Med Gel: Stephen Hawking had good reason to call med tech startup Gel-E “a top innovative product of this decade.” The Propel(x) alumnus company is poised to deploy a revolutionary med gel technology to rapidly stop bleeding in diverse emergency, trauma, surgical and even everyday situations. Hawking explains, “one of the most abundant creatures in the ocean has hidden properties that could save millions of lives each year.” The key ingredient in this med gel/gel-e’s solution is chitosan, a natural binding agent found in the exoskeleton of most shellfish. Med tech startup Gel-e has developed a platform including bandages, gels, powders and sprays that can effectively seal almost any type of bleeding.

“[gel-e] allows patients to receive better care in a shorter amount of time, and also decreases the costs to treat wounds.”

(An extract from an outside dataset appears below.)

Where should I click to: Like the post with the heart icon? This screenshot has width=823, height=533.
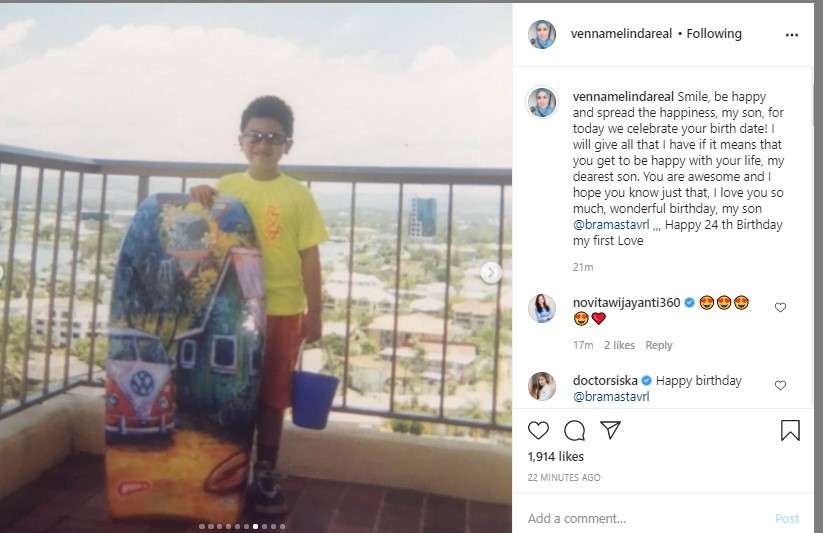tap(538, 430)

Gel-E Life Sciences: Why though is gel-e so revolutionary that even Stephen Hawking, the renown astrophysicist and philosopher (holder of Newton’s old chair at Cambridge University), is impressed? How we stop bleeding hasn’t changed much in 100 years. First responders, emergency room workers and surgeons compress the wound and wait. This approach has two major limitations; first, it’s slow, and second, it’s distracting. A first responder should focus on getting a patient to a healthcare setting and a surgeon should concentrate on the actual surgery, instead of being forced to concentrate on unwanted bleeding.

Image from gel-e

Image from gel-e’s website

However, even the most impressive breakthroughs, especially ones founded in deep technology spaces, face financing hurdles. Capital to continue the development of their solution was critical if gel-e life sciences was going to commercialize its platform. Despite the heightened interest in world-changing technology, there can be an information gap that separates investors from this type of promising opportunity. Propel(x)’s mission is to bridge that gap and help groundbreaking innovations like gel-e life sciences thrive. Propel(x) aims to help these next-generation technologies in a quick and efficient manner. Dowling, Gel-E’s co-founder and CSO, heard of Propel(x) from a doctor he met at a conference in San Francisco, and says a big draw was the quick timing to a close. The platform clearly exposed med gel to a larger sophisticated investor community and supporting investors understanding of the business. This quick access to information supported a large investment that will help save lives through this groundbreaking innovation.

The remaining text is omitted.